Stored items
=== Section Start ===

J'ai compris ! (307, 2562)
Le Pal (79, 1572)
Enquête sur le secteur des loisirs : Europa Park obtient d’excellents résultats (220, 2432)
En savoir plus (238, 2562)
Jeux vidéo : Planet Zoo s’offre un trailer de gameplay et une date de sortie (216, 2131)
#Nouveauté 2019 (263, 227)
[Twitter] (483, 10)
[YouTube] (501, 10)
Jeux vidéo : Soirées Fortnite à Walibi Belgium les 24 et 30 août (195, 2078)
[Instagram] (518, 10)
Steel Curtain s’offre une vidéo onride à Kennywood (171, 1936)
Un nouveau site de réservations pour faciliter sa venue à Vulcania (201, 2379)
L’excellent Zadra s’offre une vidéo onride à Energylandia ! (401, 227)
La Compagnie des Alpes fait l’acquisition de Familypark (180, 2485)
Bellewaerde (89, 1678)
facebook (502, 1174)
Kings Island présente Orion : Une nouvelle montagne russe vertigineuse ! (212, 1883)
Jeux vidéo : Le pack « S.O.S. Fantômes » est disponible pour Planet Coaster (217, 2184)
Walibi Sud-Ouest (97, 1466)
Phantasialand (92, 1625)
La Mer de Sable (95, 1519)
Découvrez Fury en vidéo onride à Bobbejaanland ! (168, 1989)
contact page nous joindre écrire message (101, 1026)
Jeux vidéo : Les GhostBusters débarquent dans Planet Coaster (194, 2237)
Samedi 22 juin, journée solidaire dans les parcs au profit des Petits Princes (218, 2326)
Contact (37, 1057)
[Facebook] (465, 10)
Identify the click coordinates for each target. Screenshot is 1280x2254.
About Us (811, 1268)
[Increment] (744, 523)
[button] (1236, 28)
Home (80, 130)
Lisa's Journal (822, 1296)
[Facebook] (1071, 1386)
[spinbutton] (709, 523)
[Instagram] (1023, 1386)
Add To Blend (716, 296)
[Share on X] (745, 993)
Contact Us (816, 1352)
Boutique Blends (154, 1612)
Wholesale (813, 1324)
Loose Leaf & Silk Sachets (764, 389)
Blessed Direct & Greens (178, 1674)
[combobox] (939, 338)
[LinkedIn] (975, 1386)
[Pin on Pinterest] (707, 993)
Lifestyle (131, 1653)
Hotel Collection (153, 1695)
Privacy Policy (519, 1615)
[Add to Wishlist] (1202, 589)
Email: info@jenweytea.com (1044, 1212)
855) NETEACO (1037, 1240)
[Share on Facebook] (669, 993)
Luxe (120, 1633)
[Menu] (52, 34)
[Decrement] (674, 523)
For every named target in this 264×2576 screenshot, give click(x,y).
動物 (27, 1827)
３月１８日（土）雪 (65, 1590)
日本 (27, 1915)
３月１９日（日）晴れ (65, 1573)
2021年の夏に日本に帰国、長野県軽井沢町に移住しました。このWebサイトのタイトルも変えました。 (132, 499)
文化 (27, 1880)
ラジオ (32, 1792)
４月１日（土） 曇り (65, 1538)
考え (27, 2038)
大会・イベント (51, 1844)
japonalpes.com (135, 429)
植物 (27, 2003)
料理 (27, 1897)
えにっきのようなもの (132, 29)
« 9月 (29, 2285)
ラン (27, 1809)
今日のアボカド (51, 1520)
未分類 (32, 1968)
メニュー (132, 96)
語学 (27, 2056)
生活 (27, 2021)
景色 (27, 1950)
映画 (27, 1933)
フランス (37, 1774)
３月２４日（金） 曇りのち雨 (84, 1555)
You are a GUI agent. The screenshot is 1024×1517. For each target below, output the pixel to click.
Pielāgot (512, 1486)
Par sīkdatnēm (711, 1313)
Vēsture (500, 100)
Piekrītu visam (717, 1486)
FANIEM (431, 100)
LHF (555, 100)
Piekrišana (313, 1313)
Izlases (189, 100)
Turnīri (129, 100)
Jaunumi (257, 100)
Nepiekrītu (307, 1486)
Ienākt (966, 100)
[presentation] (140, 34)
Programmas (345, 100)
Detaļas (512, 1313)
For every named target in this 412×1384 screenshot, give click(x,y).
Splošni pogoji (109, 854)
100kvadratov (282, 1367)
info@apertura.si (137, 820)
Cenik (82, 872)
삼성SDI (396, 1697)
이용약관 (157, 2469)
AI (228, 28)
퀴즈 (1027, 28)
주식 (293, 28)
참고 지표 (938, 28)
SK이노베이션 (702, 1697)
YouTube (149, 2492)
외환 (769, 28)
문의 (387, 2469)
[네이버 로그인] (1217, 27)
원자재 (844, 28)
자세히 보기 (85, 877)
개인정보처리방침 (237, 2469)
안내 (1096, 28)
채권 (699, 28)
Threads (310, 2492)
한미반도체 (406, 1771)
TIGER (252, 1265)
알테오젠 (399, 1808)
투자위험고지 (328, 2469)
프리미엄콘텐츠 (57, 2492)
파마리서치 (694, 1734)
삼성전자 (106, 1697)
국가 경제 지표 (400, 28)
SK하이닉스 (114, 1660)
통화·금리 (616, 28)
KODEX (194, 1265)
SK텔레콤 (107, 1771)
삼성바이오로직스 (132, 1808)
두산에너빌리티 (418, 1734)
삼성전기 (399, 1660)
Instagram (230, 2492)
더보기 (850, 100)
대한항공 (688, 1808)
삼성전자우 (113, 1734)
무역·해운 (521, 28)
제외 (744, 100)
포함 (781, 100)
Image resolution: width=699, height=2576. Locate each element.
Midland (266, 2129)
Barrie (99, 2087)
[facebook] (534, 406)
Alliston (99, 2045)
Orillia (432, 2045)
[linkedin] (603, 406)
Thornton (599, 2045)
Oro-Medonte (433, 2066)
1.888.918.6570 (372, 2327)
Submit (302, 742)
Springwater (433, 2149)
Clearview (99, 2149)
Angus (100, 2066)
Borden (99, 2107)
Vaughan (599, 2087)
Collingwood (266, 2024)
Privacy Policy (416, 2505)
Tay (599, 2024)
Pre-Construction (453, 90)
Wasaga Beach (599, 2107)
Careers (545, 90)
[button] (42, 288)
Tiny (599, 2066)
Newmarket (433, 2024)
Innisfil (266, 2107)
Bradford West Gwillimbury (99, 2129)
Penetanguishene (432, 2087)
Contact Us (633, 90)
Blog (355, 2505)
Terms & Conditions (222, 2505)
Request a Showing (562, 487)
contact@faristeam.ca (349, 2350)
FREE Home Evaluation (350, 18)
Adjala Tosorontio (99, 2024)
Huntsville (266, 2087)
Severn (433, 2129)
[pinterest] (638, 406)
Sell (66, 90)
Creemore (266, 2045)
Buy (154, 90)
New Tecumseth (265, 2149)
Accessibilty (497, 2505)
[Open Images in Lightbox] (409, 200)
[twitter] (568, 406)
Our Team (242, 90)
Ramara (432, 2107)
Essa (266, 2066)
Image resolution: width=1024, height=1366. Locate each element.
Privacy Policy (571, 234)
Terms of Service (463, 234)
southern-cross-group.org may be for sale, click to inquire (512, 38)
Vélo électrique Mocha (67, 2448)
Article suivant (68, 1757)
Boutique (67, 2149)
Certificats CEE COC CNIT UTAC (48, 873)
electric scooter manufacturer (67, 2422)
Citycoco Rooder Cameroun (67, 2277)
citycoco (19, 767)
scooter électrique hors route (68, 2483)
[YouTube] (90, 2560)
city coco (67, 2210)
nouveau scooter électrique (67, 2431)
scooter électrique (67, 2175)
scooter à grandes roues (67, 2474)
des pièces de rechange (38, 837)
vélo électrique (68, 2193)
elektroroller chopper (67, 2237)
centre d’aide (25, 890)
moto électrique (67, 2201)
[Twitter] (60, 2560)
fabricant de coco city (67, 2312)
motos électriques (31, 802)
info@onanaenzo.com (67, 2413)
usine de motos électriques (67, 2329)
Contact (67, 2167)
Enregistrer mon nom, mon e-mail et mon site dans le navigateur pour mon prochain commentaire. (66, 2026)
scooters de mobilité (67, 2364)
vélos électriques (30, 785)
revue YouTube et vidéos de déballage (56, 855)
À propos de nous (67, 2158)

=== Section End ===

* Work instructions:
Repeat word for word the lines above that run from the line containing "Bellewaerde (89, 1678)" through the line containing "Contact (37, 1057)", both ends included, and nothing else.

* Exercise response:
Bellewaerde (89, 1678)
facebook (502, 1174)
Kings Island présente Orion : Une nouvelle montagne russe vertigineuse ! (212, 1883)
Jeux vidéo : Le pack « S.O.S. Fantômes » est disponible pour Planet Coaster (217, 2184)
Walibi Sud-Ouest (97, 1466)
Phantasialand (92, 1625)
La Mer de Sable (95, 1519)
Découvrez Fury en vidéo onride à Bobbejaanland ! (168, 1989)
contact page nous joindre écrire message (101, 1026)
Jeux vidéo : Les GhostBusters débarquent dans Planet Coaster (194, 2237)
Samedi 22 juin, journée solidaire dans les parcs au profit des Petits Princes (218, 2326)
Contact (37, 1057)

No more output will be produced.